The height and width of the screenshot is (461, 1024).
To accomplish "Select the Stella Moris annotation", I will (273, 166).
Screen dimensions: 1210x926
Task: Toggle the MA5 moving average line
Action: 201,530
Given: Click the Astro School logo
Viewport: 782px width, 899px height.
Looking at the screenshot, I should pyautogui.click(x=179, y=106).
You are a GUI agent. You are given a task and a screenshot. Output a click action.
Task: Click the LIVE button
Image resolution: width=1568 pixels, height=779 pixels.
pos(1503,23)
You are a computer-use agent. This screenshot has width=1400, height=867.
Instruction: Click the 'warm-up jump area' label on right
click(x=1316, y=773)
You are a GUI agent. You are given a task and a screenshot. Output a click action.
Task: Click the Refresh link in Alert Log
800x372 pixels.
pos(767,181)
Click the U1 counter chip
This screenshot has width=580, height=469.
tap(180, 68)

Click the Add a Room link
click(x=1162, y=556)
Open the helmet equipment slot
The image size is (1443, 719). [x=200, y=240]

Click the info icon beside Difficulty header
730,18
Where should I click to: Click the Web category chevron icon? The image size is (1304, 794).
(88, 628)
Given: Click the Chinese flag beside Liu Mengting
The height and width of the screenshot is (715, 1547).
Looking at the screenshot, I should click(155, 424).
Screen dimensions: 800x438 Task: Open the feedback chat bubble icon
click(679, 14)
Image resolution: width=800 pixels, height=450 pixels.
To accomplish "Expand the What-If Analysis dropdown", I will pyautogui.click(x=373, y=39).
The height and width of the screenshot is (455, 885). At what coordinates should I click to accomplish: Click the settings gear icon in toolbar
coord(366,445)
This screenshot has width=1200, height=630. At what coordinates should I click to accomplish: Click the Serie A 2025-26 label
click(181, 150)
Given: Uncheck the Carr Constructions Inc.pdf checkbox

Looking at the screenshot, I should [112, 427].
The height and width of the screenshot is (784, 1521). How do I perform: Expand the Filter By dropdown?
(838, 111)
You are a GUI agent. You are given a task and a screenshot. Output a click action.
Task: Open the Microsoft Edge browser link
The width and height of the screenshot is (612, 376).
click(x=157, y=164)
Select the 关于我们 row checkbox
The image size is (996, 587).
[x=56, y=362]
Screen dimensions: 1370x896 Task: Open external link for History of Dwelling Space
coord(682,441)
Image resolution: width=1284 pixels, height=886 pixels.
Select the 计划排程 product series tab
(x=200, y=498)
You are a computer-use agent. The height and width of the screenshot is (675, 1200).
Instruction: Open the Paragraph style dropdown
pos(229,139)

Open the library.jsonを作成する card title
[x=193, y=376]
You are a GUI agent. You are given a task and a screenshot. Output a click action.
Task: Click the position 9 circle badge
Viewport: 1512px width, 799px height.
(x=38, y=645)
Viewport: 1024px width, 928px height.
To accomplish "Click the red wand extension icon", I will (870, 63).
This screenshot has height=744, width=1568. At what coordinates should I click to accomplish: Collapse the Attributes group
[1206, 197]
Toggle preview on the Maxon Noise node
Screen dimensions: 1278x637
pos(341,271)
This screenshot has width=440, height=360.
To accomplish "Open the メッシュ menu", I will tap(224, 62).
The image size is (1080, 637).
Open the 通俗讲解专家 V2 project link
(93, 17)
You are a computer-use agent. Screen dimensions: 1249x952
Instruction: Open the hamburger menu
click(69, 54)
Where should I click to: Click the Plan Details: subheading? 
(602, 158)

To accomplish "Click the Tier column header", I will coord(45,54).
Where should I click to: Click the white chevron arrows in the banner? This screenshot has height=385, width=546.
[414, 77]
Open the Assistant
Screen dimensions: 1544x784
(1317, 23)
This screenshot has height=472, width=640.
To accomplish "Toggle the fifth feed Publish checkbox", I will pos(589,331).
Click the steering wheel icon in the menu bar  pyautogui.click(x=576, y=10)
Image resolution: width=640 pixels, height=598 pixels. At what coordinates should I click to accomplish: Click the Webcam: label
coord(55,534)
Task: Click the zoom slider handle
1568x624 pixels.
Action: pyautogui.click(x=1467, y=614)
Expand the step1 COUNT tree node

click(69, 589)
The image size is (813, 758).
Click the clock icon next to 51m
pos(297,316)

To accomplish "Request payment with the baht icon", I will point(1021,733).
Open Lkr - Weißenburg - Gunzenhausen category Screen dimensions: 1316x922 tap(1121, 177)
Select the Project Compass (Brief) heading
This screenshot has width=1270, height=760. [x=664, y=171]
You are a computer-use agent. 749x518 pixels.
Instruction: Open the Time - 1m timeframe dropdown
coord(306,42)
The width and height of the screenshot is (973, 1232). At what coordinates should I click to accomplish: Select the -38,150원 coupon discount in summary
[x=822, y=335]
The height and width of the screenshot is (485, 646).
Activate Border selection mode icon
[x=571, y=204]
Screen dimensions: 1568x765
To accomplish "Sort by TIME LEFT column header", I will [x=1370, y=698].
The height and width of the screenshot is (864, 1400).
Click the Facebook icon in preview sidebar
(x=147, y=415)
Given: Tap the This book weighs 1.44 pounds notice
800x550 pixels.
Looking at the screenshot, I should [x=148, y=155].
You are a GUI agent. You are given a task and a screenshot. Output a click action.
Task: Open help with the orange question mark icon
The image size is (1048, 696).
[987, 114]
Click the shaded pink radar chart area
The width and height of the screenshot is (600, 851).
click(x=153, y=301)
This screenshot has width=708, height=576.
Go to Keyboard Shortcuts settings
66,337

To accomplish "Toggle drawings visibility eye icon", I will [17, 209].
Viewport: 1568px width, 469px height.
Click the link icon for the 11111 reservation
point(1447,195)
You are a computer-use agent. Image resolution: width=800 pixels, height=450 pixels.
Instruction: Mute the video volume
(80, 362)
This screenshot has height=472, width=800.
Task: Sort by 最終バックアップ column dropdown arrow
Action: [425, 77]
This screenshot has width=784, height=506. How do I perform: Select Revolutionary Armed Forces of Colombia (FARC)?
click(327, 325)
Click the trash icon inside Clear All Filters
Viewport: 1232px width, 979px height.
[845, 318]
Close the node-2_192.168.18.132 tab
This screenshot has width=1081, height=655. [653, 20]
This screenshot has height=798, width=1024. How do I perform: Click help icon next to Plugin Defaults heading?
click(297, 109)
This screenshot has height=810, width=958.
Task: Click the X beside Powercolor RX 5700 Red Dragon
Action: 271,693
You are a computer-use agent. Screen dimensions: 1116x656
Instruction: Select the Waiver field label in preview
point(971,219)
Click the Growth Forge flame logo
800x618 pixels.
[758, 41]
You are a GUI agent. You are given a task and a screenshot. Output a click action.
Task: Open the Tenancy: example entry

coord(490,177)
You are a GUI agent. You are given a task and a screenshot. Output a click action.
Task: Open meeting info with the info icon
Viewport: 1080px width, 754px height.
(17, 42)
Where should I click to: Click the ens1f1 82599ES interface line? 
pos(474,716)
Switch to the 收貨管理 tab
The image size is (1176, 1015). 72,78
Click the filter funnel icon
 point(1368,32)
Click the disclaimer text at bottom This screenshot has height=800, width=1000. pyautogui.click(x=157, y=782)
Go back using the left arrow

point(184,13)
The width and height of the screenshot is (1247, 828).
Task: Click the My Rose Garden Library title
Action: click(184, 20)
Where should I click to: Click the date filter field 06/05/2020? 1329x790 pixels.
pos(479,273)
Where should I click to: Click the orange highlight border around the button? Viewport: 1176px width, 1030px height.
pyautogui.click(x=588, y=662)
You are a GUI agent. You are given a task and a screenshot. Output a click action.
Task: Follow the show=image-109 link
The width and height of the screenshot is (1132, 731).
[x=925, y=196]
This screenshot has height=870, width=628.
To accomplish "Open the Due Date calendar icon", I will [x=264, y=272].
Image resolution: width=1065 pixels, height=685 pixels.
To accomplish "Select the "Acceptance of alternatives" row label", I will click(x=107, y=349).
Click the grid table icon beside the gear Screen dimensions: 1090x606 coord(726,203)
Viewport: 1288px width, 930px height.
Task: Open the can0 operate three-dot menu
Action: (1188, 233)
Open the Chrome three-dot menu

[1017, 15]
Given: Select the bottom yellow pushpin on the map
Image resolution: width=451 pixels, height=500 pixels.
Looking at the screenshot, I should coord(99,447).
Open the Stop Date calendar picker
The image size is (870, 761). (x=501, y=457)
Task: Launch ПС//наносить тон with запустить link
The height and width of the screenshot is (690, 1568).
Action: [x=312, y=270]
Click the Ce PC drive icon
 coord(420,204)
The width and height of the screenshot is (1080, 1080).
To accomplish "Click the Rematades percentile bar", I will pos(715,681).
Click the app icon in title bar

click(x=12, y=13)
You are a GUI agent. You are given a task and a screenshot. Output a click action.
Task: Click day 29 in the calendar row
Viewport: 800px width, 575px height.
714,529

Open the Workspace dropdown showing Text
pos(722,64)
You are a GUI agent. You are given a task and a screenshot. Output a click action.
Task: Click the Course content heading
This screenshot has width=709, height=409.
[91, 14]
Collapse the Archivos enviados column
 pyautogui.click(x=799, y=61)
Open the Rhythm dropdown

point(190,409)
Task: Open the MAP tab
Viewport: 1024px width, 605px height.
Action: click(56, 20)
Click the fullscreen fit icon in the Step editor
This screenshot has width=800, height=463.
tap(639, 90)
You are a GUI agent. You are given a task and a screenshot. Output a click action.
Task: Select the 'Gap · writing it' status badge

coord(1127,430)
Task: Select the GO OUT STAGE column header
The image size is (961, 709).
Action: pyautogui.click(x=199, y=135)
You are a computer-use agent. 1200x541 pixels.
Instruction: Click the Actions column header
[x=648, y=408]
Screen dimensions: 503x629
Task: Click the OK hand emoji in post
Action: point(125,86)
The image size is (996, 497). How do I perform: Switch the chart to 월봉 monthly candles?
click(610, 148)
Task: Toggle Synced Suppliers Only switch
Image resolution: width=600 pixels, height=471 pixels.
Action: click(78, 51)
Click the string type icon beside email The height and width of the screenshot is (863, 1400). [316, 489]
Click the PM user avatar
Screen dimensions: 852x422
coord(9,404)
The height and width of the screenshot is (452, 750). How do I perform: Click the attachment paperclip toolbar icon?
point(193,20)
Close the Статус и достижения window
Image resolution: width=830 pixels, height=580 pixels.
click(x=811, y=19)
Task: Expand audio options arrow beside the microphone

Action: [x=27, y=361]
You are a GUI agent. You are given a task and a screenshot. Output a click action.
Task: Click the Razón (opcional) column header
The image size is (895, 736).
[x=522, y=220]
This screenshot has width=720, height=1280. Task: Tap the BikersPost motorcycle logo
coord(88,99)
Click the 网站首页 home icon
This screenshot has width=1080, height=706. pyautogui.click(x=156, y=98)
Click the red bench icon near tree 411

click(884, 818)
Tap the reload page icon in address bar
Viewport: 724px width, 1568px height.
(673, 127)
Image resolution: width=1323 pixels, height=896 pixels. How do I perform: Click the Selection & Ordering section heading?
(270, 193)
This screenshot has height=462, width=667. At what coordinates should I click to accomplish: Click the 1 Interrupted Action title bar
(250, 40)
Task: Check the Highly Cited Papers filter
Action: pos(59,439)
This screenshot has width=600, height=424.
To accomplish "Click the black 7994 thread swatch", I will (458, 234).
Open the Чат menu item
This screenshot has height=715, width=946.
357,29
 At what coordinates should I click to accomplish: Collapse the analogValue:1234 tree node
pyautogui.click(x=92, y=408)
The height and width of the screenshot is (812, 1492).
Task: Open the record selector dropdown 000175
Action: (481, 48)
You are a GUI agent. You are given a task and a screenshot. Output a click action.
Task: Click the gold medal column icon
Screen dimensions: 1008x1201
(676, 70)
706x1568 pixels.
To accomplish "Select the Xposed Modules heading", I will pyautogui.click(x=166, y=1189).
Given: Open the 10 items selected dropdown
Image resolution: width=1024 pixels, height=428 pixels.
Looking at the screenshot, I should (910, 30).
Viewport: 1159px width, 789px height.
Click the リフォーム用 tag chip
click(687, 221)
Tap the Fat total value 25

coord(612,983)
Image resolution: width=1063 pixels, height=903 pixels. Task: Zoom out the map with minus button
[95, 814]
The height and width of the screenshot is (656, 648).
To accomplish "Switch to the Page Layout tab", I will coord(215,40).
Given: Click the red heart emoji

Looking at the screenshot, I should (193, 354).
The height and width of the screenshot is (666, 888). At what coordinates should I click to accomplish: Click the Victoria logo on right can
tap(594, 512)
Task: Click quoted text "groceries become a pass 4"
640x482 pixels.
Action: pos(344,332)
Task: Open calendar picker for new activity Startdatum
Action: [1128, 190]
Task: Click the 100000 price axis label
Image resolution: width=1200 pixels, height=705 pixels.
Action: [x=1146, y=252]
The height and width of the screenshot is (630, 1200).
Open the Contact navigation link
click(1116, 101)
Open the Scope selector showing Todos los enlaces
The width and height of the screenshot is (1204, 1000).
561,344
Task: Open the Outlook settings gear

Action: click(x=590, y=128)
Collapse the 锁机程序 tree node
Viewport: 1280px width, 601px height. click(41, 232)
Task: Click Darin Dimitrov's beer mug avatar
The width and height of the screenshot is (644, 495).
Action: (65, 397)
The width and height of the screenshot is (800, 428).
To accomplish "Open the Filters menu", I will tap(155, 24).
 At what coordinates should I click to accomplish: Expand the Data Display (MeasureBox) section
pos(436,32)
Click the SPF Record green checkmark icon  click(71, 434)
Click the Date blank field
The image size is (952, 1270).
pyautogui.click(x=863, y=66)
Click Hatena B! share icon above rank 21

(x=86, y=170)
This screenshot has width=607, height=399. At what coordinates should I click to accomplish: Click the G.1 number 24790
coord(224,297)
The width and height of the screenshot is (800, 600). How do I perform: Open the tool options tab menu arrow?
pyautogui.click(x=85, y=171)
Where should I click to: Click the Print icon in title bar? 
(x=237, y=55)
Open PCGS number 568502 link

○ ○ ○ ○

▸ **EXERCISE DETAILS**
Could you write out only the lines of the listing above from the one that contains "Collapse the 锁机程序 tree node" through its final line, exactly and inclusive?

▸ **ANSWER TO THE PROBLEM**
Collapse the 锁机程序 tree node
Viewport: 1280px width, 601px height. click(41, 232)
Task: Click Darin Dimitrov's beer mug avatar
The width and height of the screenshot is (644, 495).
Action: (65, 397)
The width and height of the screenshot is (800, 428).
To accomplish "Open the Filters menu", I will tap(155, 24).
 At what coordinates should I click to accomplish: Expand the Data Display (MeasureBox) section
pos(436,32)
Click the SPF Record green checkmark icon  click(71, 434)
Click the Date blank field
The image size is (952, 1270).
pyautogui.click(x=863, y=66)
Click Hatena B! share icon above rank 21

(x=86, y=170)
This screenshot has width=607, height=399. At what coordinates should I click to accomplish: Click the G.1 number 24790
coord(224,297)
The width and height of the screenshot is (800, 600). How do I perform: Open the tool options tab menu arrow?
pyautogui.click(x=85, y=171)
Where should I click to: Click the Print icon in title bar? 
(x=237, y=55)
Open PCGS number 568502 link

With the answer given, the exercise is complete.